Por Federico Pinales
Muchos dominicanos ausentes, de esos que no tuvieron la suerte de salir del país con una residencia o una fortuna debajo del brazo, que dejaron atrás a sus familiares y muchas deudas, a veces impagables, son víctimas de una serie de factores e intereses que los esclavizan y les impiden ser plenamente felices. Aunque en ocasiones, muchos de ellos se empeñen en fingir lo contrario, para no proyectar la imagen de fracasados.
En realidad, no es que sean fracasados, porque no lo son.
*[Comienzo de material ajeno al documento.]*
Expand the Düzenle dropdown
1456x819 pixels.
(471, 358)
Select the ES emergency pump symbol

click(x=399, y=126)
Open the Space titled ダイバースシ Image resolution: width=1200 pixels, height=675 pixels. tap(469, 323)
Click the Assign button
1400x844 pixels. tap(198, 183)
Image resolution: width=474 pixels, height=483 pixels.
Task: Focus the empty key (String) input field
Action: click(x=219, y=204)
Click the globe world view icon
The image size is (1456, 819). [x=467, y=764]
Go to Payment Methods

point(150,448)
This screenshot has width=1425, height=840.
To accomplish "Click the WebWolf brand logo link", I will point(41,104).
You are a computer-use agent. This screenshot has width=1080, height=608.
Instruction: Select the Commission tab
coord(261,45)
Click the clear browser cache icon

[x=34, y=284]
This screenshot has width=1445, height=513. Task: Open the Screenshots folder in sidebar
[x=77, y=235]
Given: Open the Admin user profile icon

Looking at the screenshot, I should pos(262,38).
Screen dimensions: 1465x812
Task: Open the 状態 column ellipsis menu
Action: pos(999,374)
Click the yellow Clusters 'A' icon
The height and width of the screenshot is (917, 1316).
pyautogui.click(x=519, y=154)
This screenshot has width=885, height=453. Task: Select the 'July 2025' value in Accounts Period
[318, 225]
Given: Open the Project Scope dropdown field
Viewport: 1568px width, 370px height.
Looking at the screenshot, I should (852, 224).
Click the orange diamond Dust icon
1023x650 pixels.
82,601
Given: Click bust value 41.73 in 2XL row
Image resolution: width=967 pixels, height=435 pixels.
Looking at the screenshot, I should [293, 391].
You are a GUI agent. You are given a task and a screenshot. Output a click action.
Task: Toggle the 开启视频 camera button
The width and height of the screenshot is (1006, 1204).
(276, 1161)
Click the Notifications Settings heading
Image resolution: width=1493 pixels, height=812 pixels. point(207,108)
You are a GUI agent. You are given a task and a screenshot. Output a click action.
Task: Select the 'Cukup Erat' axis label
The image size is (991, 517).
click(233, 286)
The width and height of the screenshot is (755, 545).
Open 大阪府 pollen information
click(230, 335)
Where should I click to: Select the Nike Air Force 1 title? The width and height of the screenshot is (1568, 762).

El problema radica en las locas aventuras de deshacerse de lo poco o mucho que poseían o endeudarse para emigrar indocumentados, sin preparación y sin sustentos confiables.
Al llegar al país anfitrión, durante el primer mes todo resulta color de rosa, especialmente si ha sido recibido por un familiar o amigo.
A partir de ahí, es cuando a la “puerca empieza a torcerle el rabo”, porque al no tener documentos ni saber el idioma, entre otras cosas, se hace más difícil conseguir trabajo, para producir y empezar a cubrir los gastos mínimos de alojamiento, transporte, comida, lavandería, peluquería y aseo personal.
Concomitantemente con esas obligaciones económicas básicas, empiezan las exigencias y demandas de los familiares y los prestamistas que financiaron la salida y esperan que las remesas empiecen a llover de manera automática, como si los dólares se recogieran debajo de los palos en época de otoño.
Después de tres meses sin conseguir trabajo y las presiones se multiplican, el estrés se adueña de esos ciudadanos y para no explotar, recurren a lo primero que encuentran, sin pensar en las futuras consecuencias de sus acciones.
Casi siempre todas las opciones disponibles pueden tener consecuencias morales y legales peligrosas. Pero como dicen “que el fin justifica los medios”, muchos se arriesgan “a lo aparezca“.
Hay otros con mucha suerte, que no se ven precisados a pasar por esos procesos, pero trabajan de sol a sol 24/7, sacrificándolo todo, cogiendo frío y calor, pagando sus impuestos religiosamente, para no tener problemas con la Ley y conseguir unos ahorritos que les permitan hacerse de una casita propia, la cual después de construirla, si es que lo logran, no la pueden disfrutar en su retiro, porque algún familiar o amigo se lo impidió, ya que al llegar a la tercera edad, los bajos ingresos de la jubilación, la situación de salud y el alto costo de la medicinas les impidieron regresar a su país, viéndose obligado a dejar su inversión abandonada o a cargo de inescrupulosos, indolentes y oportunistas amigos de lo ajeno.
Otros se retiran y se van a vivir a su país, pero la realidad los golpea y se ven obligados a regresar “sin pito y sin flauta”, peor que como se fueron. En fin, el dominicano ausente no tiene felicidad completa y es víctima de todos. De los mismos que se benefician de ellos, de una u otra forma, especialmente los gobiernos de ambos países y sus seres más cercanos, mientras dura su capacidad de producción y de remesar.